The answer must be a single number: how many lines of the records below hold the word "computer".

Stored records
******************************

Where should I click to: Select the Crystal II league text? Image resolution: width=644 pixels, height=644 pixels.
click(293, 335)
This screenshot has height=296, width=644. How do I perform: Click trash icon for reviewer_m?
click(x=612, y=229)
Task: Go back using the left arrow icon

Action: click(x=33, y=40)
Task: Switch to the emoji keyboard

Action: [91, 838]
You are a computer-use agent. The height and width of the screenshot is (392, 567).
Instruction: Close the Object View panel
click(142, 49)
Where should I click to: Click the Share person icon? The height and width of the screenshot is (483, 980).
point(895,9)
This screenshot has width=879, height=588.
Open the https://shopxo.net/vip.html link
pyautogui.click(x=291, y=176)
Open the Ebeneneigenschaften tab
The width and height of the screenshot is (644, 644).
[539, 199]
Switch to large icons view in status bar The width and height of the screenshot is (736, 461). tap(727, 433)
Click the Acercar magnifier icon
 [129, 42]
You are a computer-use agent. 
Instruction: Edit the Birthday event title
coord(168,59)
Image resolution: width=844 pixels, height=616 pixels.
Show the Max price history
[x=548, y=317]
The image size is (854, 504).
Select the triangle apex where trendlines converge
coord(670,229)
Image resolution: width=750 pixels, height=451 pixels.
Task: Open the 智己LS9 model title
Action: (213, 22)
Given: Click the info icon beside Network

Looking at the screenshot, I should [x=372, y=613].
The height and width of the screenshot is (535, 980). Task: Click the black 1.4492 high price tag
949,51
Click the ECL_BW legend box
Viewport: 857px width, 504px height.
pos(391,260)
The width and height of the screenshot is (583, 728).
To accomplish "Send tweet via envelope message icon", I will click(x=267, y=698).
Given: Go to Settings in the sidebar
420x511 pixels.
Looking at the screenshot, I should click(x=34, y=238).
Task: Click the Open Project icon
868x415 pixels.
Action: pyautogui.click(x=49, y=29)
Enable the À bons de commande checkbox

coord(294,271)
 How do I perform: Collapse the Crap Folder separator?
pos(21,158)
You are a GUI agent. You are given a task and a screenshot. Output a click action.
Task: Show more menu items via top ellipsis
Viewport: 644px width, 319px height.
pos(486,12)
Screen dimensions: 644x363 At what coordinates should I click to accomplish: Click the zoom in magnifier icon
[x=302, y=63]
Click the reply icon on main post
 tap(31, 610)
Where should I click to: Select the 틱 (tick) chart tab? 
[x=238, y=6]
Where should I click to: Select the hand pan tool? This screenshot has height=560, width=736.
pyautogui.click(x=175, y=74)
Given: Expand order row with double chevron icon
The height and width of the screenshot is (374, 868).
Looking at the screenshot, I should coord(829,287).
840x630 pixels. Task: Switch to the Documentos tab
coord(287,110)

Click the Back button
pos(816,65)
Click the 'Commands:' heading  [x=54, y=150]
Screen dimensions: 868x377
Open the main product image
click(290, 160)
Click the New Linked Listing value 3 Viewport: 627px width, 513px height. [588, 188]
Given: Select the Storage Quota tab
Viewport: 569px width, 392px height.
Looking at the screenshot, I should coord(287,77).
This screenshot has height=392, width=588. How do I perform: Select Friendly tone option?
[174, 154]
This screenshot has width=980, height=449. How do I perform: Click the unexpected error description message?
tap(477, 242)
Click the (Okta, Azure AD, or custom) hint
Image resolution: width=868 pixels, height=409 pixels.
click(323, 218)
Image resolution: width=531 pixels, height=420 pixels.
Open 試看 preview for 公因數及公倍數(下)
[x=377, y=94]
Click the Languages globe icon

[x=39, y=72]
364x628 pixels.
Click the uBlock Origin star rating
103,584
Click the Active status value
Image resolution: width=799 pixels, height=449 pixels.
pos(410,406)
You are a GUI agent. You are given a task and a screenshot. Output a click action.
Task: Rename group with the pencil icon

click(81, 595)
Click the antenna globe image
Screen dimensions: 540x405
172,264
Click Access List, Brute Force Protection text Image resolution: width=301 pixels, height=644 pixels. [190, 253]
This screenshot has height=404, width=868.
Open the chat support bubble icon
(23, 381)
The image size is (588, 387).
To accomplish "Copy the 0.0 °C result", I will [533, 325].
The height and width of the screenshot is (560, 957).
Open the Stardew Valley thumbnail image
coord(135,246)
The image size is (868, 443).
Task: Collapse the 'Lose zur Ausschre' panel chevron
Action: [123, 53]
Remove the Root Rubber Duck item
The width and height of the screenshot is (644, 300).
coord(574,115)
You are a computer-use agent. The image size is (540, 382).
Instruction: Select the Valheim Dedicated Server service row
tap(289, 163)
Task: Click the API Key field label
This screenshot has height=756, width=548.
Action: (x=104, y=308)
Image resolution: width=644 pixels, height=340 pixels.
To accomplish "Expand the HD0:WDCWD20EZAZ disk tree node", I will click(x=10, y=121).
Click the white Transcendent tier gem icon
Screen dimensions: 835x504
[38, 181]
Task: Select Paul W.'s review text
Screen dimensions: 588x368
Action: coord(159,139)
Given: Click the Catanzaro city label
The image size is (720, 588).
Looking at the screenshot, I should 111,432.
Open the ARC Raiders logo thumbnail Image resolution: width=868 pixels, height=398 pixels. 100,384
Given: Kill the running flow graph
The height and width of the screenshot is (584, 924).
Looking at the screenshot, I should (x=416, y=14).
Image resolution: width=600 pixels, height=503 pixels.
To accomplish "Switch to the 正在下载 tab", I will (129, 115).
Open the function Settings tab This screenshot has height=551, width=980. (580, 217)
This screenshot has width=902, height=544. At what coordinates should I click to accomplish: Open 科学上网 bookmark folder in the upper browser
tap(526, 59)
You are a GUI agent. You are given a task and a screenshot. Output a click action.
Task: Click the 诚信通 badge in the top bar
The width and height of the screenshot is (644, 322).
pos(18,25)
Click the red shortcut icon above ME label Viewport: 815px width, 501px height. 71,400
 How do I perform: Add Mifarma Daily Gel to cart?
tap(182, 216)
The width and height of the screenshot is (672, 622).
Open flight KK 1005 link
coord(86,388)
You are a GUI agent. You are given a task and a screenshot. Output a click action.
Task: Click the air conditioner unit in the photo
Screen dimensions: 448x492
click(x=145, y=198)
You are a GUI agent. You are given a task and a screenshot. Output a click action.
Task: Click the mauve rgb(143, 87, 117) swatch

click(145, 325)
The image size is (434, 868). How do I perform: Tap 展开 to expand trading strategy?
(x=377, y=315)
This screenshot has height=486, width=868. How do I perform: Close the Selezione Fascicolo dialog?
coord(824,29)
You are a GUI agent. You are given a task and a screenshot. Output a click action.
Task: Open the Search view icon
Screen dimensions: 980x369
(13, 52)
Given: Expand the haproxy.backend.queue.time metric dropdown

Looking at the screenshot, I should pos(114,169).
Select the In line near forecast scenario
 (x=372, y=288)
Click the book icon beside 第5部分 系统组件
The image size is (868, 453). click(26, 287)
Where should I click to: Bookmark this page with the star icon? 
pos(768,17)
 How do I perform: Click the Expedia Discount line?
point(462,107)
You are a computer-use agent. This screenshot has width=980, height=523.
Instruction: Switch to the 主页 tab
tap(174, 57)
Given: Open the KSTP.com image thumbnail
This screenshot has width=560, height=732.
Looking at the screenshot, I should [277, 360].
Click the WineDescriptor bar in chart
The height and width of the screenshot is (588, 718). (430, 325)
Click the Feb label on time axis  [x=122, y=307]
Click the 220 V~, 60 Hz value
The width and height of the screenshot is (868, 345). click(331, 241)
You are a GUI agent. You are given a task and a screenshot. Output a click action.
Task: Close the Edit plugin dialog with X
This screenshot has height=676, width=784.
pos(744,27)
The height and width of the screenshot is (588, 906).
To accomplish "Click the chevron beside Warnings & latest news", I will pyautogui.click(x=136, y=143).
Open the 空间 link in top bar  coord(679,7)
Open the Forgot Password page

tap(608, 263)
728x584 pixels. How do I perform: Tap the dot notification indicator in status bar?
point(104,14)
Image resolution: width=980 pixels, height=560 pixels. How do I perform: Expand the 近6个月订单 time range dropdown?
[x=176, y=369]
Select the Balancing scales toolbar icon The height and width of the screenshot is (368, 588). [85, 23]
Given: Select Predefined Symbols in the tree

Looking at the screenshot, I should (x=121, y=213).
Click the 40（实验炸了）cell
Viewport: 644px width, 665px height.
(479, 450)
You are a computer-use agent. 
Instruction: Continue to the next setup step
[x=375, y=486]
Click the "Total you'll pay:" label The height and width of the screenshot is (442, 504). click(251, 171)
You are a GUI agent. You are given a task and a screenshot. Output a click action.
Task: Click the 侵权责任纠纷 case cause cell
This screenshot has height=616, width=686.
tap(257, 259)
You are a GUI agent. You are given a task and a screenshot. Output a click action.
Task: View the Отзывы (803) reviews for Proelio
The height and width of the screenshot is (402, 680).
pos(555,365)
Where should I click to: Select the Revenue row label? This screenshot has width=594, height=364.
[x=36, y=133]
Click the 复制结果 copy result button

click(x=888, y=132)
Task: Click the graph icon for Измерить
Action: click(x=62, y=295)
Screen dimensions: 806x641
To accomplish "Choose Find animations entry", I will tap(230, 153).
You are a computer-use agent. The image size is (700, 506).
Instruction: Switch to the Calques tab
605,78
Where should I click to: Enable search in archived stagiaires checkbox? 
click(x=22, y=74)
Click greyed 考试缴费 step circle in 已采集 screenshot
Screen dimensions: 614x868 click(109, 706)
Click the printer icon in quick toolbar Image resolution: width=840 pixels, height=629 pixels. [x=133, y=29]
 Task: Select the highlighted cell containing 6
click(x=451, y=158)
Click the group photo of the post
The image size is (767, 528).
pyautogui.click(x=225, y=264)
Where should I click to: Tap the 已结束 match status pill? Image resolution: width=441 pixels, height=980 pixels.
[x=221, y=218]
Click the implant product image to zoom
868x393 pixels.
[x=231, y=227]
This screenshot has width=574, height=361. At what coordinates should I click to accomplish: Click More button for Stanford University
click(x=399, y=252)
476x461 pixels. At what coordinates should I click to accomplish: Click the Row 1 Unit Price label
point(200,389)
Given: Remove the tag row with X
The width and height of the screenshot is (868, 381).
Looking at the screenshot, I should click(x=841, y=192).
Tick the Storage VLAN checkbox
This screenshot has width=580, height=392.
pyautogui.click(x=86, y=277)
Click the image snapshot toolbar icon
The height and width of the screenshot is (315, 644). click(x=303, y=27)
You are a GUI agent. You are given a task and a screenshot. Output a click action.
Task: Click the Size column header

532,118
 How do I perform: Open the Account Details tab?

******************************

Reply:
6